Work request:
Every line of the data below that holds the string "click" needs to be reported.

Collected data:
++++++++++++++++++++
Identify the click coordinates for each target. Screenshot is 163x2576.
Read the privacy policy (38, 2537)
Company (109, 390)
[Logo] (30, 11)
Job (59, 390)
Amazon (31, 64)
++++++++++++++++++++
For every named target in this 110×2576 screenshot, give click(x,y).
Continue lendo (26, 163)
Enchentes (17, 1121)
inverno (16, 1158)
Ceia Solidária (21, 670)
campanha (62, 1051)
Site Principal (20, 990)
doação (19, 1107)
++++++++++++++++++++
Final answer:
Identify the click coordinates for each target. Screenshot is 163x2576.
For every named target in this 110×2576 screenshot, give click(x,y).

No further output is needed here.